__Assigned task 1__:
In the passage on running and faith, by how many seconds did Bethany miss first place?
__Assigned task 2__:
Rewrite the passage on running and faith between "He had been" and "and in prayer.", inclusive, replacing "hills" with "stairs".

He had been walking up the hills while I tried to jog up them. It had been a wise decision on his part.  Note to self: When life gets tough, you may not be able to keep up the speed you’ve been living life. Don’t give up. Give yourself time to recharge. Spend extra time in God’s Word and in prayer.

I’ve seen Christians really on fire for God.  They are impressive. They work hard in the church and serve God fervently.  But a few times I’ve found that some years later,  they no longer attend church at all.  Maybe they burned out. We must constantly make time to nurture our personal relationship with God and make sure we are being led by the Holy Spirit.

Then there is the aspect of spending lots of time in Bible study and church going, but neglecting to share that knowledge with others or practically apply what I’m learning. I must be careful to not equate church attendance with serving God. I believe God gives us opportunities every day to serve Him and love others.

  • Just do your personal best

Bethany had trained hard, but came in second place by 12 seconds. She did her best and had a great time of 45 minutes, but had to watch another cross the finish line ahead of her.  While we were all so proud of her, she was disappointed.  My mom asked me if I had known that I would miss first place by 1 minute, could I have done better.  I responded, “No, I actually did the very best I could.”

__Recorded information__:
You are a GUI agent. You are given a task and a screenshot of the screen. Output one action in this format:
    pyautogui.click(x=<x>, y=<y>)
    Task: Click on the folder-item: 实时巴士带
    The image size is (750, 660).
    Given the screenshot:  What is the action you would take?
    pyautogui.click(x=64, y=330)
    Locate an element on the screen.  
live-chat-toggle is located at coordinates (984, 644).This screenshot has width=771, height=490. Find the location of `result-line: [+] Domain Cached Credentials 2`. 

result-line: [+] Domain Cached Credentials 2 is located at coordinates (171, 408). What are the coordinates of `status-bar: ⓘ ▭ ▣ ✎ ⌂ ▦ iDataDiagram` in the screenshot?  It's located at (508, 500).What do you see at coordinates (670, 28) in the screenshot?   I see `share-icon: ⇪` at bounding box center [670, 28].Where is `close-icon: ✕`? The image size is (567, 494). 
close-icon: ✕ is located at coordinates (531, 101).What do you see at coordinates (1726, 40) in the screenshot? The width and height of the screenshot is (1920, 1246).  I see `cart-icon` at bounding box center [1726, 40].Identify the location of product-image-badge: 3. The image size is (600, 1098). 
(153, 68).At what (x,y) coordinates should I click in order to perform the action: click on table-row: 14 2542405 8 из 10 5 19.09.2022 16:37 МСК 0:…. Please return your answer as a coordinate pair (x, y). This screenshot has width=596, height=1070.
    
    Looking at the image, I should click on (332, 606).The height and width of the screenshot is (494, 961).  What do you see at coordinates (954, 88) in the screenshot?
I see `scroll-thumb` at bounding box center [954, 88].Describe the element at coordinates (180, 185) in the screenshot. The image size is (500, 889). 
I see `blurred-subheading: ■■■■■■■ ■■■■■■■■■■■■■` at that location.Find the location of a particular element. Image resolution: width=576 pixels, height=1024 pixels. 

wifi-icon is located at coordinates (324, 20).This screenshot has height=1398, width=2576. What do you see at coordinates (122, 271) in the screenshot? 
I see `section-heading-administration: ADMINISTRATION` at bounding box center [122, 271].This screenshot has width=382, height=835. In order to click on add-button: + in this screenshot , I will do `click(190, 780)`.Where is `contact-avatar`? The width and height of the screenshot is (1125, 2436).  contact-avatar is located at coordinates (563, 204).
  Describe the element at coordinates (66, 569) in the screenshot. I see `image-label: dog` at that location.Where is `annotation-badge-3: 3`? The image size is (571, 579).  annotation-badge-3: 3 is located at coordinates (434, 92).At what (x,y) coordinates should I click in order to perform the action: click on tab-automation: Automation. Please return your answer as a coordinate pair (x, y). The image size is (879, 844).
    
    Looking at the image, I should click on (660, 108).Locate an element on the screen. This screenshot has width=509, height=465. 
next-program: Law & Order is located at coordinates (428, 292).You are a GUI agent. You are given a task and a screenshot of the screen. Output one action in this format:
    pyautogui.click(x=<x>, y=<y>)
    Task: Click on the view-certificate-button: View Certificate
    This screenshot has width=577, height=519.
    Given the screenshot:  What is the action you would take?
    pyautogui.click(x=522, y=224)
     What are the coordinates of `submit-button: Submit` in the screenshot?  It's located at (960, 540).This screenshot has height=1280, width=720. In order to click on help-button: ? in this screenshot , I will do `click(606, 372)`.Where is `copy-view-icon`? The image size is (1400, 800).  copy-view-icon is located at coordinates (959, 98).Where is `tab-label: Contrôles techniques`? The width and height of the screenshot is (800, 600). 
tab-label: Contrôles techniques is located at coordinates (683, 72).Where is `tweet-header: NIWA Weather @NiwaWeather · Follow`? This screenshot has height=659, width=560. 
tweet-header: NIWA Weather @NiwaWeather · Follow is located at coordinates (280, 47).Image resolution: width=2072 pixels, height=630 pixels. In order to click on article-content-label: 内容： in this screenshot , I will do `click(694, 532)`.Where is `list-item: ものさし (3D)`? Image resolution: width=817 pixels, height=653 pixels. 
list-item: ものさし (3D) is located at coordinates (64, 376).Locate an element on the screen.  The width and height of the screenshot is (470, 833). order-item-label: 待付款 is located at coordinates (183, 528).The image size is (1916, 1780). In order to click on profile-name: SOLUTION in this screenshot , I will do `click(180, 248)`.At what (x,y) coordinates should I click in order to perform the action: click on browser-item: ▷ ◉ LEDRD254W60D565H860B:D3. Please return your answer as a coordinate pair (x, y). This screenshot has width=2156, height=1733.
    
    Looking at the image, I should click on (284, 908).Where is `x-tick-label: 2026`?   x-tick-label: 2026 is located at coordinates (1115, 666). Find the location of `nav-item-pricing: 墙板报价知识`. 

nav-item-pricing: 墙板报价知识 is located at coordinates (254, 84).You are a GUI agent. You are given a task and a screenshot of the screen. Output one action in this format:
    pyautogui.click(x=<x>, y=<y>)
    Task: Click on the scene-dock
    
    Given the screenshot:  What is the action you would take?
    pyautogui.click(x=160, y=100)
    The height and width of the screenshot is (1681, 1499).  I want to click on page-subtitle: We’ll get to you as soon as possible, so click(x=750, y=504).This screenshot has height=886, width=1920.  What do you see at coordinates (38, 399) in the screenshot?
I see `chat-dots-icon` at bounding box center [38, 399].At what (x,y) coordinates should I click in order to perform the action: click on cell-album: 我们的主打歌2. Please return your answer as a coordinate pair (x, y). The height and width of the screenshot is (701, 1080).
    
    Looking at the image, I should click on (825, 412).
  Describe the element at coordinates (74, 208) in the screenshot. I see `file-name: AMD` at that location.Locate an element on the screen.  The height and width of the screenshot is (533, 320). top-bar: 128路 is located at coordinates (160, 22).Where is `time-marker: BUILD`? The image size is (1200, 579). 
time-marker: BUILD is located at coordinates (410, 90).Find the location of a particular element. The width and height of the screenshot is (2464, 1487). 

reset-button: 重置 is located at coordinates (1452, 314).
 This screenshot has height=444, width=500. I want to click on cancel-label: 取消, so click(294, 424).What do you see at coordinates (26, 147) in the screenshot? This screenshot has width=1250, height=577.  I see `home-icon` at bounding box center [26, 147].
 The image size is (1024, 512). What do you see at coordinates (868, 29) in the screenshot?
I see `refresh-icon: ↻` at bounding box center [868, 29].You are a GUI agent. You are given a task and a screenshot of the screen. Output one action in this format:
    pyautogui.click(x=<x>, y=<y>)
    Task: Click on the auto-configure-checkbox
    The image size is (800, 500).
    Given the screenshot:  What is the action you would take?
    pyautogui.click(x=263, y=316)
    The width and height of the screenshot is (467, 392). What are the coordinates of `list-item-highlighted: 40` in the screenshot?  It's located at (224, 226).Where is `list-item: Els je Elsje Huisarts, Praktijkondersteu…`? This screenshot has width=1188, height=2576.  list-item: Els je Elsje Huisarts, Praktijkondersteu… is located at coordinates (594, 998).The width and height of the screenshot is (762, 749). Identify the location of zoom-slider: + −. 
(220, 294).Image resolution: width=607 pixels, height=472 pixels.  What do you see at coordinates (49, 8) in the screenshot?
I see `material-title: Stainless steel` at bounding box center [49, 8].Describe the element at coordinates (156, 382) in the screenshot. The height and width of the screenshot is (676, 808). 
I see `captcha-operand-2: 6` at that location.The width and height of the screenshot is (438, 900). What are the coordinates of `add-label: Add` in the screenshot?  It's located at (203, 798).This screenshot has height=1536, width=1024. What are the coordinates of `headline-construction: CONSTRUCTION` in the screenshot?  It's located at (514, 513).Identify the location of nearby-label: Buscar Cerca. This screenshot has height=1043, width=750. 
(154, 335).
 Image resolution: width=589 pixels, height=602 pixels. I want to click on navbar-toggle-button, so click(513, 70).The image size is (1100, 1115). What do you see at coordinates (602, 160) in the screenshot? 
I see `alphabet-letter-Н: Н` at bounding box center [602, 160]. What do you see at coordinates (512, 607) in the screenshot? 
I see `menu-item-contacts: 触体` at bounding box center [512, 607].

__Reply 1__:
12 seconds

__Reply 2__:
He had been walking up the stairs while I tried to jog up them. It had been a wise decision on his part.  Note to self: When life gets tough, you may not be able to keep up the speed you’ve been living life. Don’t give up. Give yourself time to recharge. Spend extra time in God’s Word and in prayer.